Er riecht wie eine wandelnde Werbung für ein teures Parfüm. Die Art mit halbnackten Typen im Fernsehen. Warm, dunkel, sexy. Nichts wie Xander, der nach Wald riecht.

Dies ist etwas völlig anderes, etwas, das ich nicht benennen kann, obwohl es meinen Kopf zum Drehen bringt. Oder vielleicht ist es mein abgestürzter Blutdruck.

„Ich habe dir eine Frage gestellt." Seine Stimme rollt durch mich wie Donner, tief und befehlend. Jedes Wort trieft vor kaum enthaltener Gewalt. Außerdem bin ich ziemlich sicher, dass er mich gar nichts gefragt hat.

Aber vielleicht hat er das doch, als ich damit beschäftigt war, ihn anzustarren.

Mein Mund öffnet sich, aber kein Ton kommt heraus. Der Griff um meinen Arm wird fester, und Schmerz schießt durch meine Muskeln. Es fühlt sich an, als würde er ihn gleich abreißen, keine Kettensäge nötig.

Er tritt näher, und ich nehme mehr Details wahr, die ich lieber nicht gesehen hätte. Eine Narbe durchschneidet seine linke Augenbraue. Er hat eine Narbe unter seiner Unterlippe, als hätte er dort früher ein Piercing gehabt. Diese grauen Augen bergen Geheimnisse, die dunkler sind als die Räume zwischen den Sternen.

Okay, der letzte Teil ist wirklich nur die untere Hälfte meines Körpers, die auf welche seltsamen Pheromone auch immer reagiert, die er aussendet.

Alles an ihm schreit Gefahr. Macht. Autorität. Und Sex. Jede Menge Sex.

Mein Gehirn wird plötzlich mit viel zu vielen Theorien darüber überschwemmt, wie die Brust des Mannes unter seinem Hemd aussieht, auf eine Weise, wie es bei Xander nie der Fall war.

Und dann, durch den plötzlichen sexuellen Nebel, der meinen Intellekt trübt, macht es Klick.

Der massive schwarze Wolf. Das ätherische Leuchten. Die Art, wie er sich durch den Wald bewegte, als gehöre er ihm.

Der Lykaner-König.

Oh, Gott. Oder Mondgöttin. Oder welche-zum-Teufel-auch-immer Gottheit da oben ist.

Ich bin durch die Wälder gewandert mit dem gefährlichsten Gestaltwandler, der lebt, und habe ihn wie eine Art Haustier behandelt. Ihm meine erbärmliche Lebensgeschichte erzählt.

Meine Knie drohen wieder nachzugeben, aber sein Griff hält mich aufrecht. Der Wald dreht sich um mich, als das volle Gewicht meiner Situation auf mich einstürzt.

Ich bin allein im Dunkeln mit dem Wolfskönig, der angeblich seine letzte Gefährtin ermordet hat—

Ein leises Winseln durchschneidet mein panisches mentales Kauderwelsch, und ich blinzle schnell zu dem leuchtenden schwarzen Wolf, der neben dem fremden Mann steht und seine nasse Nase gegen meinen Arm stößt, der so fest gepackt wird, dass ich mir sicher bin, dass der Blutfluss gestoppt hat.
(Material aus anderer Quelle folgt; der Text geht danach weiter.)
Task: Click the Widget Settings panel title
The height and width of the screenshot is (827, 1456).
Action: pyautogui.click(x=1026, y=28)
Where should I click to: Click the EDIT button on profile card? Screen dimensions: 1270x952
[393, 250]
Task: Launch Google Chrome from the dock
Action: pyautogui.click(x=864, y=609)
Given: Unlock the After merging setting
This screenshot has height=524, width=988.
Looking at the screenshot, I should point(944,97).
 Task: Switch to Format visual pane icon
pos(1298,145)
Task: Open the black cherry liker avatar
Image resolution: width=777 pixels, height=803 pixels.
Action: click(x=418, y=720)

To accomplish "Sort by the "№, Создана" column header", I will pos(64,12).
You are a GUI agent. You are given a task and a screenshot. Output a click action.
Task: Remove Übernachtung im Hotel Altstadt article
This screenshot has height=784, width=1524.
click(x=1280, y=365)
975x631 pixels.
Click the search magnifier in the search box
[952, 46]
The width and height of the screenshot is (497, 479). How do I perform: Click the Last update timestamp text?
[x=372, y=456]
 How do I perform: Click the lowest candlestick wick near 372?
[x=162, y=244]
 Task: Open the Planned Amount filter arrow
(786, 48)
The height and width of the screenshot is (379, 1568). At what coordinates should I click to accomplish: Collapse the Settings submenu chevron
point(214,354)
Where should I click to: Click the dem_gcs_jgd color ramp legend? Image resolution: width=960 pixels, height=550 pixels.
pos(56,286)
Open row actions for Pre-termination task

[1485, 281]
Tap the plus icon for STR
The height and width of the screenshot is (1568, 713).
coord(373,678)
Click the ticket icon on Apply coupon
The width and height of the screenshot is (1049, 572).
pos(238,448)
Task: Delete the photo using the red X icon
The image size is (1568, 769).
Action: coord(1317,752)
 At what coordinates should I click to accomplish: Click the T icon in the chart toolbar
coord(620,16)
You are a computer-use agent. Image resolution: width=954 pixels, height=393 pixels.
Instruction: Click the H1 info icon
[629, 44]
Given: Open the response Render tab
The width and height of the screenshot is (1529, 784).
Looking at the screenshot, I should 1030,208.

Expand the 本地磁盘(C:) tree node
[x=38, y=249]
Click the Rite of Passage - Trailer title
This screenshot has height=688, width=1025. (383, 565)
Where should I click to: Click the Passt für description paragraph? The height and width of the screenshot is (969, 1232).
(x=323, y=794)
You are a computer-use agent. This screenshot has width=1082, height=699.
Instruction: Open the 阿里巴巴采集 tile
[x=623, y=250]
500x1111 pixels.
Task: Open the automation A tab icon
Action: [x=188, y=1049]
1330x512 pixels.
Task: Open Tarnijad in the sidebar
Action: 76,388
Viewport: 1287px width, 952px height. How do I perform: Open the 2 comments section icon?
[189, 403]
Okay. Zurück. Wolf ist immer noch da. Also nicht der Lykaner-König? Vielleicht ein Abtrünniger. Abtrünniger König? Gibt es so etwas? Oder vielleicht ein Serienmörd—

Schmerz schießt durch meinen Arm, als er mich hart schüttelt und irgendeine Frage an mich knurrt. Ein Schrei reißt sich aus meiner Kehle und hallt durch die Bäume. Der Klang erschreckt sogar mich – hoch, durchdringend, voller rohem Terror. Als würde ich aktiv ermordet werden.

Panische Selbsterhaltung ist eingetroffen. Ein bisschen spät, aber besser als nie, schätze ich.

Das Knurren des massiven Wolfes vibriert durch meine Knochen. Bevor ich blinzeln kann, rammt er seine Schulter in die Seite des Mannes. Der Aufprall löst seinen eisernen Griff, und ich stolpere rückwärts.

Meine Füße bewegen sich, bevor mein Gehirn aufholt.

Ich drehe mich um und renne.

„Was zum Teufel, Fenris?"

Seine wütende Stimme trägt durch die Bäume und treibt mich schneller an. Meine Lungen brennen. Wurzeln und umgestürzte Äste greifen nach meinen Füßen, aber der Terror hält mich aufrecht, und reines Glück bewahrt mich davor, mir den Knöchel zu verstauchen.

Die Dunkelheit verschlingt mich ganz. Ohne das ätherische Leuchten des Wolfes kann ich kaum sehen, wohin ich gehe. Meine Hände strecken sich vor mir aus und schlagen Zweige weg, bevor sie mir die Augen ausstechen können.

Dornen zerreißen meine Kleidung. Jedes Hindernis droht, mich zu Fall zu bringen, und mindestens eines sendet einen stechenden Schmerz durch meinen Knöchel, der mich hinken lässt.

Aber ich mache weiter. Ich kann nicht langsamer werden.

Der Lykaner-König (vielleicht). Ich bin gerade vor dem Lykaner-König weggelaufen (vielleicht). Oder er ist ein Serienmörder. Oder so etwas.

Oh Gott, oh Gott, oh Gott.

Ein schweres Gewicht explodiert gegen meinen Rücken, und mein Bewusstsein beschließt dann und dort aufzugeben.